This statement taken from II Corinthians 3:6 was recently questioned in a comment from another post. The question is a good one. Because it is a life/death issue (scripturally speaking), let's wrestle with it a bit.
The law or the letter or the letter of the law kills; important principle at work here. Especially law in religion kills. The questioner asks the obvious; are we not to obey God's commandments? Any other answer than yes would be foolish.
So how does this work if we aren't to operate by law so the Spirit can work. First, enter the mystery of God for He isn't lying to us. Second, I remind you I am a mere man trying to awaken us to this mystery via explanation I am incapable of giving. Dig?
The context is law versus liberty (:17). Liberty doesn't fit our heritage well. We've relied upon rules of performance rather than faith of Spirit. Therefore, this discussion is quite difficult for our particular ears to hear. The truth is law kills and Spirit gives life. God said such.
And I was once alive apart from the Law; but when the commandment came, sin became alive, and I died; and this commandment, which was to result in life, proved to result in death for me; for sin, taking opportunity through the commandment, deceived me, and through it killed me (Rom. 7:9-11).

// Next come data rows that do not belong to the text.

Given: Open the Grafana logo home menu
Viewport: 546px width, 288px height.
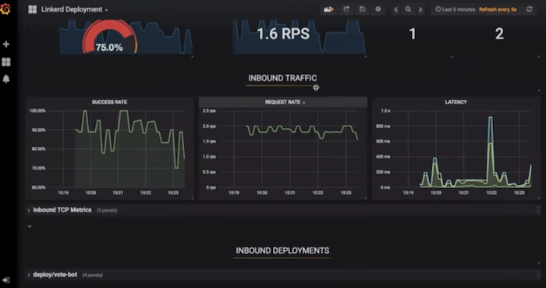Looking at the screenshot, I should click(x=5, y=9).
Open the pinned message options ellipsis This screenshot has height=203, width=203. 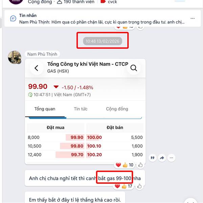point(193,18)
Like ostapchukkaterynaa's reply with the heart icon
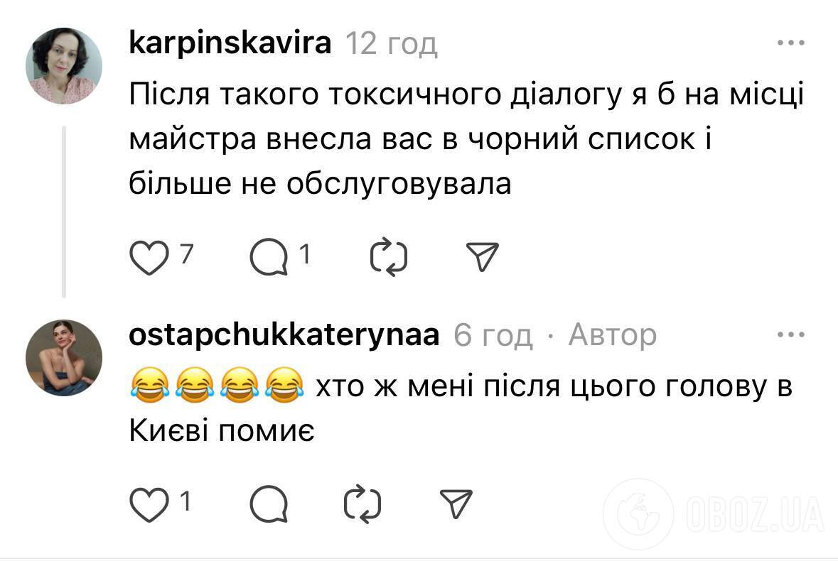Viewport: 838px width, 561px height. (x=149, y=506)
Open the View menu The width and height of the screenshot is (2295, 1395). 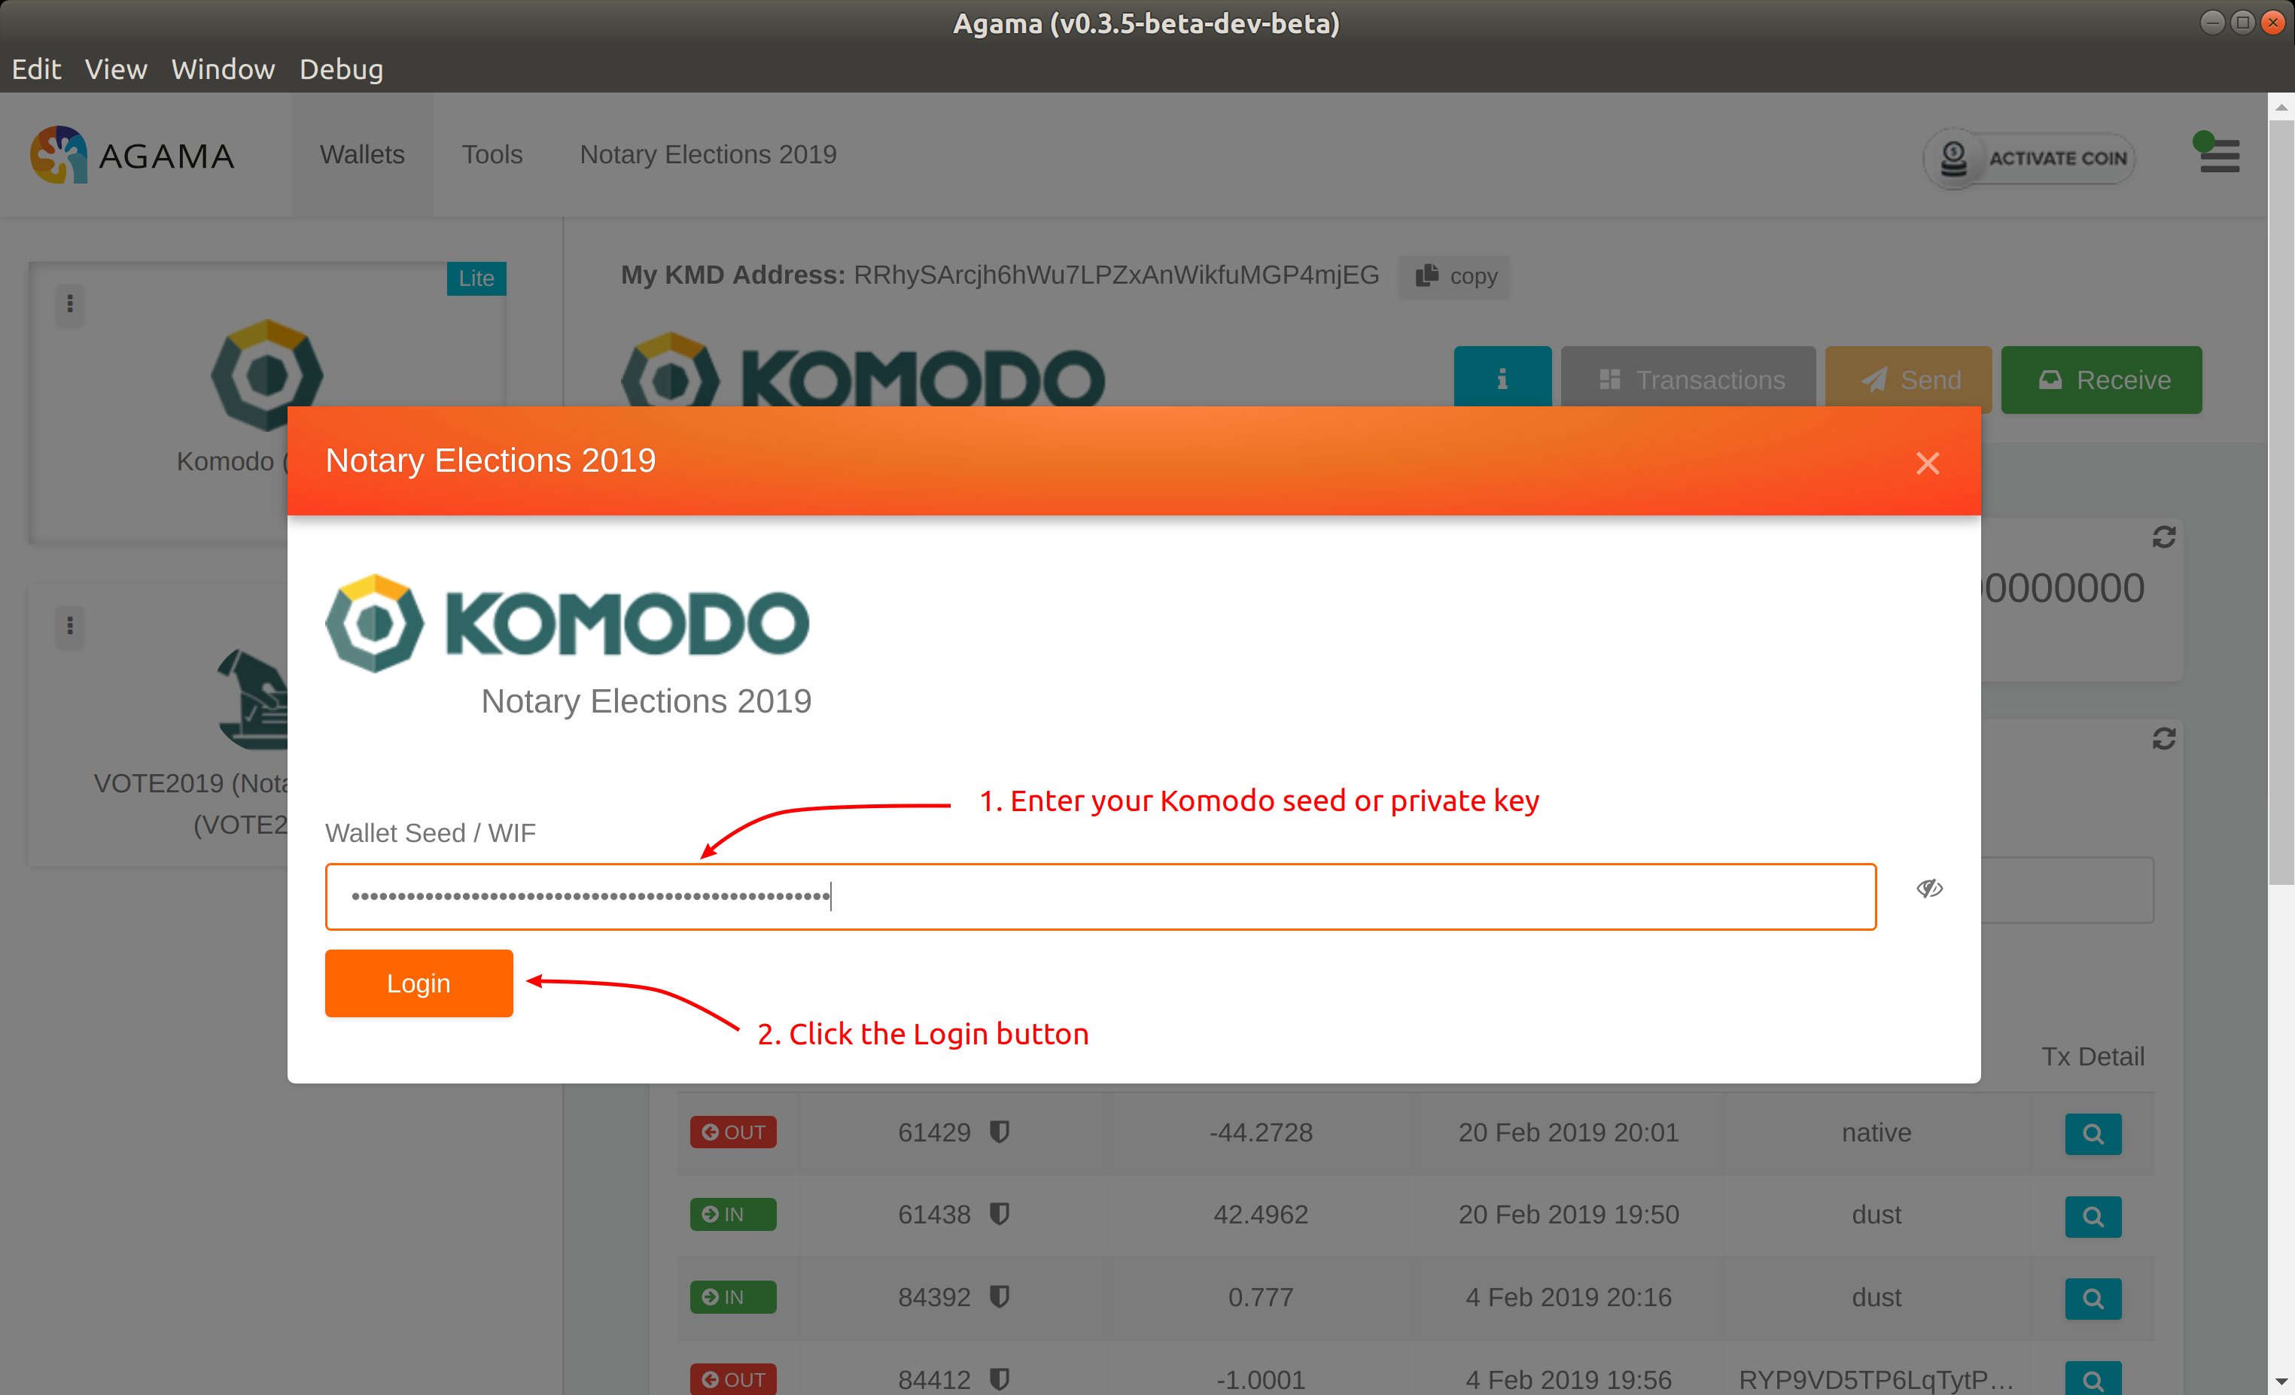(115, 70)
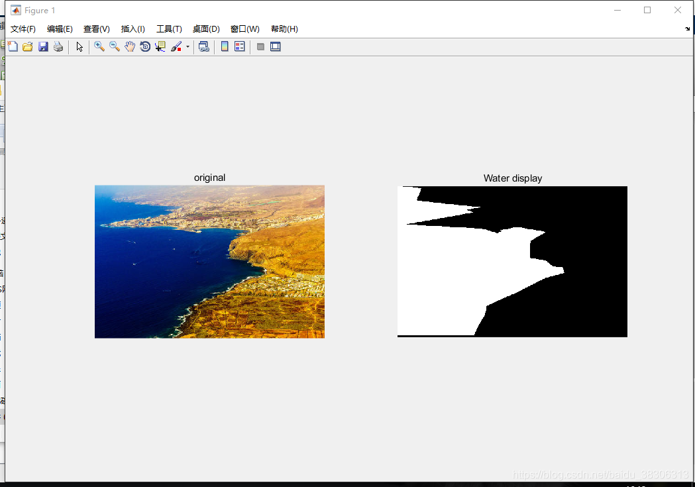Save the current figure
The height and width of the screenshot is (487, 695).
pyautogui.click(x=43, y=46)
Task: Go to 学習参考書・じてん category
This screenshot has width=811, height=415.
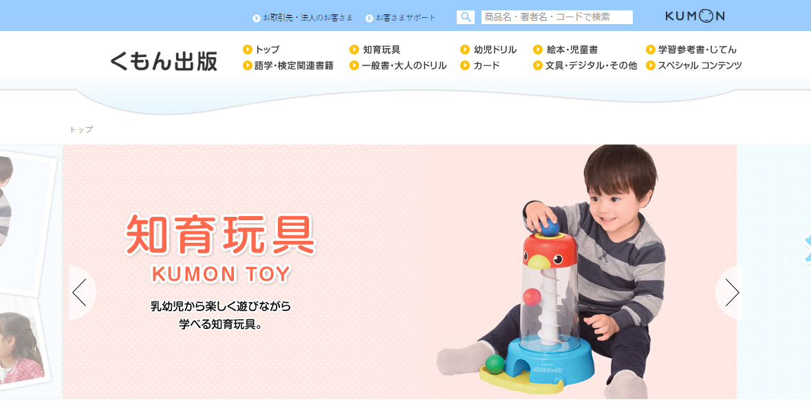Action: pos(698,50)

For if a law had been given which was able to impart life, then righteousness would have indeed have been based on law. But the Scripture has shut up all men under sin, that the promise by faith in Jesus Christ might be given to those who believe. But before faith came, we were kept in custody under the law, being shut up to the faith which was later to be revealed. Therefore the Law has become our tutor to lead us to Christ, that we may be justified by faith. But now that faith has come, are no longer under the tutor (Galatians 3:21-25).
Freedom is a Christ element. We are expected to partake of the perfect law of liberty (Jas. 1:25). Yet, we don't because we have viewed our present condition as having moved from one law to a new one; from one tutor to a new one while we tend to miss the freedom and liberty in Jesus. The pull is so strong we feel the need to explain away our freedom for we wouldn't want our people to believe we could just be free to do anything we wanted....like believe in possibility and hope and wonder and awe.
No, we are careful to abide by rules; yet the Rule Giver says rules kill. The rules (laws) weren't the problem. Inadequate flesh was. The rules of God---His commandments---which call us to go into all the world, to love one another, etc.---are hampered by our "laws" of why we can't, shouldn't, and couldn't when He has freed us to go for it!
In my very frail way I have made an effort to point out that the statement in that the law (in general) kills and the Spirit gives life is in fact a God-given statement. Liberty is a biblical calling; yet it makes us so uneasy we feel the need to explain exactly what we mean for we are barely free to accept it. Thus, the church is quite hampered (killed and dead) because we have focused on obeying rules of restriction instead of laws of liberty.
3 comments:
Terry:
I am so thankful to be able to read your articles each day. You are saying the things that need to be said in order to help us realize our freedom. We seemed to be hampered by fear of the "what if" syndrom. If we tell people they are free to do this, what if they interpret that to mean they can go somewhere we don't want them to go. We don't trust that the spirit of Christ is daily changing our hearts to think more like him. If we really believed in the power of Christ and God's love for us, we wouldn't fear the "what if's".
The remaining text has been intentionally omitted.